TCM prescriptions are usually a decoction of more than one TCM material to obtain synergistic effect and diminish adverse reactions. The efficacy of TCMs is a characteristic of a complex mixture of chemical compounds which lead to complexity of mechanisms of pharmacological activity. ARD, a classical TCM formula, is composed of two component TCMs: AR and AMR. Previous studies both in-vivo and in-vitro have verified triterpenes as the major active ingredients in AR. The triterpenes possess potent hypolipidemic activity, as shown by improving absorption of exogenous TC and TG in diets, affecting the metabolism of endogenous TC, interfering in absorption, metabolism and excretion of cholesterol (23, 24). The hypolipidemic activity of AR suggests that AR in ARD formula may be a principle component TCM for hypolipidemic activity of ARD. The results in the present study revealed that ARD possesses a more potent hypolipidemic effect than that of AR at the equal dose.
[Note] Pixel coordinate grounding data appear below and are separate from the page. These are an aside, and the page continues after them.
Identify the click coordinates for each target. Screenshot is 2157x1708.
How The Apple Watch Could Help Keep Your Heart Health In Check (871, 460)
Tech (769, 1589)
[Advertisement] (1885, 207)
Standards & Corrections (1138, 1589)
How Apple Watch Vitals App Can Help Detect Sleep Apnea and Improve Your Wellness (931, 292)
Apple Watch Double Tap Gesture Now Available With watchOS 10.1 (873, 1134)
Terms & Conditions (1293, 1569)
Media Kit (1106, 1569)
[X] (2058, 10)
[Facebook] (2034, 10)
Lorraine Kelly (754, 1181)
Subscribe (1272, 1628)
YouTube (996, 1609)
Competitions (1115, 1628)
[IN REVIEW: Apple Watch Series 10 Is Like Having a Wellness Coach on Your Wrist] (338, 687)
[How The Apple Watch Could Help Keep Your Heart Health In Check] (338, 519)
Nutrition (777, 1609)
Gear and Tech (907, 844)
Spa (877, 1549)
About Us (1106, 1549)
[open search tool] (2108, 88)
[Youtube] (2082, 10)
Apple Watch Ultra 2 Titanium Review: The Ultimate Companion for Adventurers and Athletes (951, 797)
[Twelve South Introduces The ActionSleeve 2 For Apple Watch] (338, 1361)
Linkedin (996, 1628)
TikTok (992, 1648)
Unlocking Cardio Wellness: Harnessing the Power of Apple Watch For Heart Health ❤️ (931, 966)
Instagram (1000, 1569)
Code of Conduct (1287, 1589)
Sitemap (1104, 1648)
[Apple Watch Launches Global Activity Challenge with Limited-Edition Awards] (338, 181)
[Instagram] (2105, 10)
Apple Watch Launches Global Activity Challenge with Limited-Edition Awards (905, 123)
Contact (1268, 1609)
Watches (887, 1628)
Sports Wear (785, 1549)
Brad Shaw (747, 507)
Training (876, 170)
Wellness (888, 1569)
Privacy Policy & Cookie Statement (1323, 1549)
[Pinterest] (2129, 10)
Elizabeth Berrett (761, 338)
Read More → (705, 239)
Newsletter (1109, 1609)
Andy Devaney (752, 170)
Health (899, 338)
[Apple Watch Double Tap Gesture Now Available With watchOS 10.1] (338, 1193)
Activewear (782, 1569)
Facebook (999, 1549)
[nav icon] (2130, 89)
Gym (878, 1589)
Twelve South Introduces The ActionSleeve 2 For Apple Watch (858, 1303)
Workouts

The findings suggest that AMR may serves as adjuvant one to facilitate the hypolipidemic activity of AR due to its notable pharmacological activities including hemangiectasis, anti-coagulated blood, livers protective and diuresis activities (25-28).
Conclusions
The observed hypolipidemic effects of the ARD indicate that these plants extracts possess the potent lipid-lowering activities in hyperlipidemia male mice. The suppression of HMG-CoA reductase as well as SREBF-2 expression by AR and ARD extract may be a major mechanism leading to the attenuated biosynthesis of lipids in liver. Besides, hypolipidemic effect of ARD is more apparent than that of its component AR, suggesting a synergistic effect among AR and AMR in ARD, and confirming the rationality of ARD formula. This result is in agreement with the rationality of the Chinese herbal formulas: mutual reinforcement of the compounds (29). Further work is clearly needed to identify the bioactive components in ARD, and elucidate their molecular targets for the hypolipidemic effect.